| Set exercise |
Rewrite these rows so that each "GUI agent" becomes "web agent", and leave the rest unchanged.

| Dataset rows |
■ ■ ■

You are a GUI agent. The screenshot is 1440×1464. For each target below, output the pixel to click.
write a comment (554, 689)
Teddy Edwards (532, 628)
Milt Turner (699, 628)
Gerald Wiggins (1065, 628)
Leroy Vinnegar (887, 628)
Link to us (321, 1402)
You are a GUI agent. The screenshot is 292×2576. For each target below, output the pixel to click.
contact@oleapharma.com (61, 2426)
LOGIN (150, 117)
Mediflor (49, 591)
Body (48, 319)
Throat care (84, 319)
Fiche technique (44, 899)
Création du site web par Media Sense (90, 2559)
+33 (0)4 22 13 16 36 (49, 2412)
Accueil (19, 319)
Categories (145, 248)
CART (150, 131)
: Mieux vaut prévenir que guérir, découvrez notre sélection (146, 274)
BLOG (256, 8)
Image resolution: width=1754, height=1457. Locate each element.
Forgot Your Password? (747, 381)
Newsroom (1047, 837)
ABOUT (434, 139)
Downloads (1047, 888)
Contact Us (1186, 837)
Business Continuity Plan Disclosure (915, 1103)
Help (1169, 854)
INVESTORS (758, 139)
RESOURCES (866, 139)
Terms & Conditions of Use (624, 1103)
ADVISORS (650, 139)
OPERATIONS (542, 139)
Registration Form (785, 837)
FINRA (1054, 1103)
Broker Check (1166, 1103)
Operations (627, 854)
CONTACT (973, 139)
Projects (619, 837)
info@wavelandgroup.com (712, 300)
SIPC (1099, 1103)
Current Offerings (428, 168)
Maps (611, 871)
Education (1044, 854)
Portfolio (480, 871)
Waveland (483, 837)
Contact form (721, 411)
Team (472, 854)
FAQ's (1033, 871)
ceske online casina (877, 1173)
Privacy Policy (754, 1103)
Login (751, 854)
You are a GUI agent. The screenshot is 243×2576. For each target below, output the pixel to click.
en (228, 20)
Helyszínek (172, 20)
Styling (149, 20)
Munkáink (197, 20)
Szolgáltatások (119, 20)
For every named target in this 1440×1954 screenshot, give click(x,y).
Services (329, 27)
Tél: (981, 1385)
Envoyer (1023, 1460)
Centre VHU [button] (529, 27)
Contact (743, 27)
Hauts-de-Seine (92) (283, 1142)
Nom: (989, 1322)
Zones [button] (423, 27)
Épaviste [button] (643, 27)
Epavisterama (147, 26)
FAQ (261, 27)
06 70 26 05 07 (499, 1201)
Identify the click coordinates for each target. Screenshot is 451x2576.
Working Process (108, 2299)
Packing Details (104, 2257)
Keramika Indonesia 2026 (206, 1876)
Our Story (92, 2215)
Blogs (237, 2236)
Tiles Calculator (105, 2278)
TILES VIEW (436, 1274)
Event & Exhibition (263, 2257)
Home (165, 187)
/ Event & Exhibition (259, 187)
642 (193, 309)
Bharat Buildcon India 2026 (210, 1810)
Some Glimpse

■ ■ ■

| Result |
You are a web agent. The screenshot is 1440×1464. For each target below, output the pixel to click.
write a comment (554, 689)
Teddy Edwards (532, 628)
Milt Turner (699, 628)
Gerald Wiggins (1065, 628)
Leroy Vinnegar (887, 628)
Link to us (321, 1402)
You are a web agent. The screenshot is 292×2576. For each target below, output the pixel to click.
contact@oleapharma.com (61, 2426)
LOGIN (150, 117)
Mediflor (49, 591)
Body (48, 319)
Throat care (84, 319)
Fiche technique (44, 899)
Création du site web par Media Sense (90, 2559)
+33 (0)4 22 13 16 36 (49, 2412)
Accueil (19, 319)
Categories (145, 248)
CART (150, 131)
: Mieux vaut prévenir que guérir, découvrez notre sélection (146, 274)
BLOG (256, 8)
Image resolution: width=1754, height=1457. Locate each element.
Forgot Your Password? (747, 381)
Newsroom (1047, 837)
ABOUT (434, 139)
Downloads (1047, 888)
Contact Us (1186, 837)
Business Continuity Plan Disclosure (915, 1103)
Help (1169, 854)
INVESTORS (758, 139)
RESOURCES (866, 139)
Terms & Conditions of Use (624, 1103)
ADVISORS (650, 139)
OPERATIONS (542, 139)
Registration Form (785, 837)
FINRA (1054, 1103)
Broker Check (1166, 1103)
Operations (627, 854)
CONTACT (973, 139)
Projects (619, 837)
info@wavelandgroup.com (712, 300)
SIPC (1099, 1103)
Current Offerings (428, 168)
Maps (611, 871)
Education (1044, 854)
Portfolio (480, 871)
Waveland (483, 837)
Contact form (721, 411)
Team (472, 854)
FAQ's (1033, 871)
ceske online casina (877, 1173)
Privacy Policy (754, 1103)
Login (751, 854)
You are a web agent. The screenshot is 243×2576. For each target below, output the pixel to click.
en (228, 20)
Helyszínek (172, 20)
Styling (149, 20)
Munkáink (197, 20)
Szolgáltatások (119, 20)
For every named target in this 1440×1954 screenshot, give click(x,y).
Services (329, 27)
Tél: (981, 1385)
Envoyer (1023, 1460)
Centre VHU [button] (529, 27)
Contact (743, 27)
Hauts-de-Seine (92) (283, 1142)
Nom: (989, 1322)
Zones [button] (423, 27)
Épaviste [button] (643, 27)
Epavisterama (147, 26)
FAQ (261, 27)
06 70 26 05 07 (499, 1201)
Identify the click coordinates for each target. Screenshot is 451x2576.
Working Process (108, 2299)
Packing Details (104, 2257)
Keramika Indonesia 2026 (206, 1876)
Our Story (92, 2215)
Blogs (237, 2236)
Tiles Calculator (105, 2278)
TILES VIEW (436, 1274)
Event & Exhibition (263, 2257)
Home (165, 187)
/ Event & Exhibition (259, 187)
642 (193, 309)
Bharat Buildcon India 2026 (210, 1810)
Some Glimpse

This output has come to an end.